There's a second chewing phase for many dogs in that 8-14 month window. I believe it's when the adult teeth set in the jaw. There's also a bit of a wild phase in there for many dogs that may or may not be related to teething or hormones or whatever. So a big regression is pretty common (and this thread has plenty of anecdotal evidence to back that up). I would be very conservative in giving any new privileges in that window. Once a dog is over 2, I'm much more comfortable increasing the privileges while I'm gone.


----------



## tippykayak (Oct 27, 2008)

Ilovepuppybreath said:


> People who work full time should not have dogs unless they can go home and spend lunch getting the dogs out for a long, brisk walk, play etc.


Look, I'm a pretty intense dog owner, but even I think this is overkill. An adult dog can absolutely be alone for a typical workday, provided that he is properly stimulated and exercised before and after. I have a couple of very intense dogs, and I know for a fact that they sleep more than 90% of the hours when I'm at work. I routinely come home to find the dogs with blanket wrinkles on their faces from being crashed out so hard.

It is definitely a problem if the dog doesn't get any exercise or stimulation for the rest of the evening, but if you get home from work and consistently take your dogs on some kind of outing that exercises the body and mind, they will be very happy.

It must be nice not to have to work, but most of us have full time jobs. Dog walkers and daycare are great options, but if you make the time and effort to give your dog opportunities to engage in activities and "jobs," they will typically just sleep when you leave them alone.


----------



## Ruby13 (Dec 28, 2013)

I have had bad experiences with bored dogs by allowing them too much freedom too early, so I would advise keeping her/him in a large crate when you aren't at home. 

We lost a dachshund puppy when he decided to chew into Christmas lights. I found him electrocuted under the tree. 

My first Golden was confined to the kitchen much as you are doing when she was 1 1/2 years old. We thought we had survived the chewing stage, only to come home and find she had eaten the trim off the door we went out of that morning, as well as chewed up the bottom of about 2 feet of cabinets. 

A friend of mine had an adult Pit, and she had him with her one day - we had to run into the store, we were only gone 10 minutes, it was nice and cool outside, and the windows were cracked. We came back to find the car seats destroyed, foam everywhere. He must have started on it the second we walked away - I wish I had a picture of him looking at us through the window with foam hanging from his mouth. He had _never _chewed on anything other than chew toys. 

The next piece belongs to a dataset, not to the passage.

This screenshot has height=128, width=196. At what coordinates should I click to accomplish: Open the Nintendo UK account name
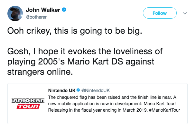pyautogui.click(x=62, y=90)
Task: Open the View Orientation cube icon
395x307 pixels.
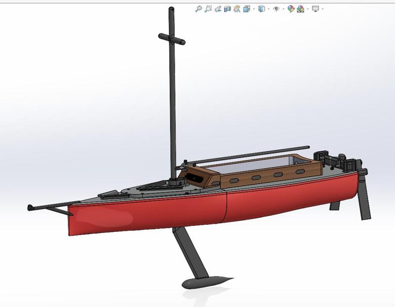Action: [x=245, y=8]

You just never know, I'd rather be safe than sorry. It sounds like your Golden is really good, but so were the dogs mentioned above. 

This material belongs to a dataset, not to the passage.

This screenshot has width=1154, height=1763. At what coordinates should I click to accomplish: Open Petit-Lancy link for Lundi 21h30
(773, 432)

My Aussie is 10 months old, she makes it just fine in her crate while we are working. We work full time, a half hour away from home, and coming home at lunch is not possible. She gets a good walk morning and evening.


----------



## jaina8851 (Apr 19, 2014)

We thought we had an angel puppy, he was so perfectly behaved at five months that we started letting him have free reign of the house. We loved having him greet us at the door and pop up on the couch to look out the window when we left. WELL, at around 7.5 months, right on cue, we started coming home to destruction. Nibbles on the corners of pillows, chewed electrical cords (THANKFULLY always unplugged), etc... sometimes when he was only alone for ten minutes while taking a shower!! Back in the crate and pen he went. We have his crate attached to an xpen with a lid so he has a little extra space to lounge around when we are gone. Not sure how to decide when we will trust him enough to try again, but for now, he seems to be okay with his current setup. I do miss having him greet me at the door though :wave:


----------



## Brave (Oct 26, 2012)

Bear was given the run of the house (most of the house) after around 7 months old. He got run of the kitchen, dining room, and living room. The only areas we blocked him off from was the hallway and bedrooms, so that our cats had a "haven" that they can go in case Bear bothers them during the day. He has NEVER had a bad day in the house. 

He is routinely left alone anywhere from 4-9 hours (though most of the time it's 4-6 hours, and rarely 8-9 hours). He is usually exercised (very limited - meaning a 10 minute play session or running around the backyard for a few minutes) in the morning and exercised at night (usually fetch @ night, or a short 20 min walk, or 30 mins of rough housing and a game of hide-n-seek). 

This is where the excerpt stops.